I’ve been thinking about the subject of alcoholism after discussing it with a colleague. I was wondering whether it isn’t possible to ascertain the turning point when the person changes from being an alcoholic in potential to being an actual alcoholic. I am defining “alcoholic” here in AA terms, as someone who can no longer drink socially because of what even one sip would trigger.
I was troubled by the definition of alcoholism as a disease. It seemed to me that there must have been a turning point and this turning point could have been controlled, as opposed to a disease that cannot be controlled. It also seemed to me that someone who can no longer drink moderately has lost free choice in that area of life. In other words, drinking socially is no longer an option.
It made me think, if only there was a way to determine the turning point at which that change takes place then full blown alcoholism could be avoided and the person could continue to drink socially without worry.
She said that the question of when this turning point takes place does not matter and does not help. The progression of alcoholism is different for different people. She said that we need instead to look towards the supportive nature of logotherapy and to the AA axiom of staying sober “one day at a time.”
As often happens, when I need to learn something I’m showed the way. One of those ways is through my fixed learning time of the book Alei Shur with my study partner. The following day I learned about the concept of “putting one’s life in order.”
This refers to the ability to get in touch with one’s dreams, aspirations and values and then putting them into one’s schedule. The next step is to be aware of the circumstances life is bringing us and also to be aware of our internal and external challenges – both ongoing as well as unexpected – and then adjust and rearrange our schedule based on those things that upset our original schedule.

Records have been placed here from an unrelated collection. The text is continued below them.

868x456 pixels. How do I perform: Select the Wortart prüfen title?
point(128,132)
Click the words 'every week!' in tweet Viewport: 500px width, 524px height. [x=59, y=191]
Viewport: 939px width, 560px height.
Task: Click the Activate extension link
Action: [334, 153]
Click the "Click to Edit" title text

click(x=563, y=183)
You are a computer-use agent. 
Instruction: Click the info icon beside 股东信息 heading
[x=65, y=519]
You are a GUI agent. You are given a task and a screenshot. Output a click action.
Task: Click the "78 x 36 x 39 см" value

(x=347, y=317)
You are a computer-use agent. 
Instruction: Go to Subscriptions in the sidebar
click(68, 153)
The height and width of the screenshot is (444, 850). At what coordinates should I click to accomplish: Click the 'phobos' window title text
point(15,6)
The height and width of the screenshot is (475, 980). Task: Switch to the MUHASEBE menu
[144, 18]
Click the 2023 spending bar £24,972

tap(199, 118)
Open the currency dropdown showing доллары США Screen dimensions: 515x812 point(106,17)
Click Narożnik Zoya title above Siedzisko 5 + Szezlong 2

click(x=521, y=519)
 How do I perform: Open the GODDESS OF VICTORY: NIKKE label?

In the section we were studying this particular day the author was quoting a Talmudic passage that described the following scenario: A person has two pieces of meat in front of him. One piece came from an animal that had been properly slaughtered in accordance with Jewish law but not properly salted and soaked according to Jewish law. The other piece came from an animal that had died a natural death. Eating from the first piece is a less severe prohibition than eating from the second piece. Thus the person is advised, if his drive is so strong that he is going to eat one of the pieces of meat regardless and the question is only which one he will eat, then it’s preferable to eat the less severe prohibition.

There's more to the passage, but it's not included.